Conquistas do país são ameaçadas por maré de propostas de retrocessos
Lei das Estatais, reforma trabalhista e marco do saneamento estão na mira de uma onda de projetos, ideias e decisões jurídicas que ganham força
Aos trancos e barrancos, o Brasil conquistou nos últimos anos alguns importantes avanços institucionais e regras melhores para o ambiente de negócios. Entre eles, estão a aprovação da reforma previdenciária e a autonomia do Banco Central. Outro destaque foi a reforma trabalhista, de 2017, que trouxe mais flexibilidade a formas de contratações como para empregos temporários. Ela também decretou o fim do imposto sindical, um resquício da era Vargas que garantia receita certa até para organizações sem atuação relevante e que representavam mal os trabalhadores.

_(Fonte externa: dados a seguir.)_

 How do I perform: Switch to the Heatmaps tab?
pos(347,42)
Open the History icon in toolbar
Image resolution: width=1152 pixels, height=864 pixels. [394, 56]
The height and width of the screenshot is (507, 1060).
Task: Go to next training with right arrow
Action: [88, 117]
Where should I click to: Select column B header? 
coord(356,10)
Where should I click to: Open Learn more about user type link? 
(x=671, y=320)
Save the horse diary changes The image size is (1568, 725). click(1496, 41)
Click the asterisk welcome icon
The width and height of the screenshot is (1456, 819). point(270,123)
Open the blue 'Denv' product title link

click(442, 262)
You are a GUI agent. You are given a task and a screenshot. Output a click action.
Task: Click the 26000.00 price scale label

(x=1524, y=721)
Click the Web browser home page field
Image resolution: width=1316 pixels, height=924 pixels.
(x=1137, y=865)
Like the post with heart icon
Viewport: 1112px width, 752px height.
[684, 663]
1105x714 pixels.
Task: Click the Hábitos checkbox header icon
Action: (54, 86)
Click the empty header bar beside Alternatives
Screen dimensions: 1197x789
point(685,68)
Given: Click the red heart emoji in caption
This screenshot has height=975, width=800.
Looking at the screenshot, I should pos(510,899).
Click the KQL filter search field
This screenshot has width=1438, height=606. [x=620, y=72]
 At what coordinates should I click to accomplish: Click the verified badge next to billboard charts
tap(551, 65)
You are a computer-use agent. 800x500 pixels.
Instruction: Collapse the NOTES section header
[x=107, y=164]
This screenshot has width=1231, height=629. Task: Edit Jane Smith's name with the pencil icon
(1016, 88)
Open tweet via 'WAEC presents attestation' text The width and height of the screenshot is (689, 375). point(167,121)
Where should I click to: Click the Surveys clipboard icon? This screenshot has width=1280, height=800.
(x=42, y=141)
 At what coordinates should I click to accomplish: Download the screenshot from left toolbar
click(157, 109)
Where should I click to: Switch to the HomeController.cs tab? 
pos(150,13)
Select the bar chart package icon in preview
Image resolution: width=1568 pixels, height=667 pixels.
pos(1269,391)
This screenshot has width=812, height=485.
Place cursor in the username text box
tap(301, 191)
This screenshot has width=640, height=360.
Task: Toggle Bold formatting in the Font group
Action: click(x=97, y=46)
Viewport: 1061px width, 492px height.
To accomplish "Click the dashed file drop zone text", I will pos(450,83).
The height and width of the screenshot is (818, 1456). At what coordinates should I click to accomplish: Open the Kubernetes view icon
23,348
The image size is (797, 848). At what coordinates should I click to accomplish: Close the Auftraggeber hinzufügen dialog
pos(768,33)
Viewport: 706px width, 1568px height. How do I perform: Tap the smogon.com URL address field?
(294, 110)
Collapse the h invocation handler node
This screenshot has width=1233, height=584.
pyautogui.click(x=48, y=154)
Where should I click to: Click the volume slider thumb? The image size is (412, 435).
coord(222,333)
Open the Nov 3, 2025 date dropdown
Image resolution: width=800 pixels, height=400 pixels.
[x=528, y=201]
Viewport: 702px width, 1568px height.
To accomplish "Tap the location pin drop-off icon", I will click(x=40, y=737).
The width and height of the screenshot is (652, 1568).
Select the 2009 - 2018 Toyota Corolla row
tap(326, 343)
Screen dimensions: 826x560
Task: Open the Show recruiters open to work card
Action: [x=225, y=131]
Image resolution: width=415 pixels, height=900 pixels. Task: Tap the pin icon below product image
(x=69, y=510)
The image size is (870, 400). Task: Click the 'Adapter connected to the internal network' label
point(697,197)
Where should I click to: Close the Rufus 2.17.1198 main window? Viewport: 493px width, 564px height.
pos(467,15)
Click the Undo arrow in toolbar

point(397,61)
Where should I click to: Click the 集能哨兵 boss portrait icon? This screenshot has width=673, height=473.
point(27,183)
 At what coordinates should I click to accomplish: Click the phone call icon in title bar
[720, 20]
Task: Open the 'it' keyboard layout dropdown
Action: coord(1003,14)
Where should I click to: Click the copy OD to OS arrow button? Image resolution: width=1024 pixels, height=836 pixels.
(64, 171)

Agora, o Supremo Tribunal Federal está prestes a criar um substituto para ele, a contribuição assistencial. O ministro Gilmar Mendes repentinamente mudou seu entendimento estabelecido há anos sobre o tema e declarou, na última semana, que a obrigatoriedade dessa cobrança sindical seria constitucional. No fim da semana, cinco ministros compartilhavam desse entendimento e faltava apenas um voto para o substituto do imposto sindical ganhar a maioria. Se tal retrocesso acontecer, o trabalhador não sindicalizado obrigatoriamente pagará uma taxa que for aprovada em acordos e convenções coletivas, a menos que declare formalmente se opor a ela. Dessa forma, se inverteria a lógica da reforma trabalhista, que previa que os sindicatos é que deveriam buscar os associados e atrair contribuições. A amigos, Gilmar confidenciou que considera a cobrança “ruim”, mas poderia ser “pior”, e que o STF se “sensibilizou” com a possibilidade de acabar com o sindicalismo no Brasil.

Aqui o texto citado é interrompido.